[AUSZUG]
==================================================

Frank Sieren

Zukunft? China!

Wie die neue Supermacht unser Leben, unsere Politik, unsere Wirtschaft verändert
Cover: Zukunft? China!
Penguin Verlag, München 2018
ISBN 9783328600329
Gebunden, 368 Seiten, 22,00 EUR

Klappentext

China ist keine ferne Bedrohung mehr, China ist da! Politisch und wirtschaftlich. Das Reich der Mitte ist ehrgeizig, schnell und gut organisiert, es ist innovativ wie das Silicon Valley und bestimmt zunehmend die internationalen Spielregeln. China setzt auf Wachstum und digitale Technologien und hält sich nicht mit dem westlichen Demokratiemodell auf. Auf allen Kontinenten investiert es in Bodenschätze, Schlüsselindustrien und Infrastruktur - auch bei uns. Das 1000-Milliarden-Dollar-Projekt der Neuen Seidenstraße reicht bis Duisburg. An den Aktienmärkten gehören Alibaba und Tencent inzwischen zu den weltweit größten Unternehmen.

==================================================

[AUFGABENÜBERSICHT]
1. Nennen Sie alle Bereiche, in die China laut dem Auszug auf allen Kontinenten investiert.
2. Geben Sie den Auszug wortgetreu wieder: Beginnen Sie bei den Worten „Frank Sieren“, und enden Sie nach den Worten „weltweit größten Unternehmen.“.
3. Fassen Sie den Auszug in zwei Sätzen zusammen.
Das Material wird für die Bearbeitung nicht benötigt.

[VERFÜGBARES MATERIAL]
==================================================

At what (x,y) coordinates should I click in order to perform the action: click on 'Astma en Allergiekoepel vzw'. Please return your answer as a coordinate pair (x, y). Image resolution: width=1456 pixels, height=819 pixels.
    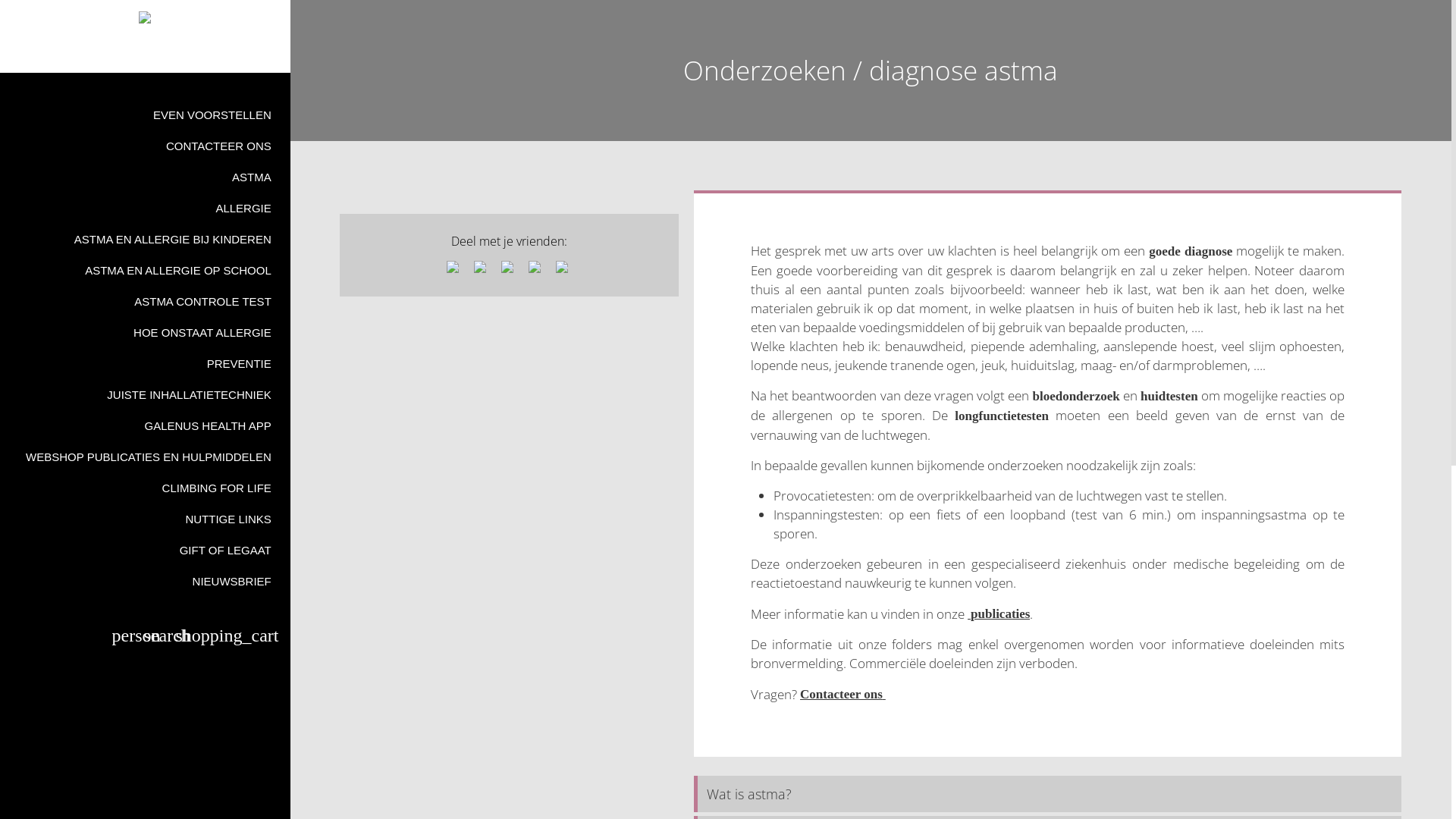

==================================================

[LÖSUNGEN]
1. Bodenschätze, Schlüsselindustrien, Infrastruktur

2.
Frank Sieren

Zukunft? China!

Wie die neue Supermacht unser Leben, unsere Politik, unsere Wirtschaft verändert
Cover: Zukunft? China!
Penguin Verlag, München 2018
ISBN 9783328600329
Gebunden, 368 Seiten, 22,00 EUR

Klappentext

China ist keine ferne Bedrohung mehr, China ist da! Politisch und wirtschaftlich. Das Reich der Mitte ist ehrgeizig, schnell und gut organisiert, es ist innovativ wie das Silicon Valley und bestimmt zunehmend die internationalen Spielregeln. China setzt auf Wachstum und digitale Technologien und hält sich nicht mit dem westlichen Demokratiemodell auf. Auf allen Kontinenten investiert es in Bodenschätze, Schlüsselindustrien und Infrastruktur - auch bei uns. Das 1000-Milliarden-Dollar-Projekt der Neuen Seidenstraße reicht bis Duisburg. An den Aktienmärkten gehören Alibaba und Tencent inzwischen zu den weltweit größten Unternehmen.

3. Der Auszug stellt das 2018 im Penguin Verlag erschienene Buch „Zukunft? China!“ von Frank Sieren vor, das davon handelt, wie die neue Supermacht unser Leben, unsere Politik und unsere Wirtschaft verändert. Laut Klappentext ist China ehrgeizig, schnell, gut organisiert und innovativ, setzt auf Wachstum und digitale Technologien und investiert auf allen Kontinenten in Bodenschätze, Schlüsselindustrien und Infrastruktur, wobei die Neue Seidenstraße bis Duisburg reicht.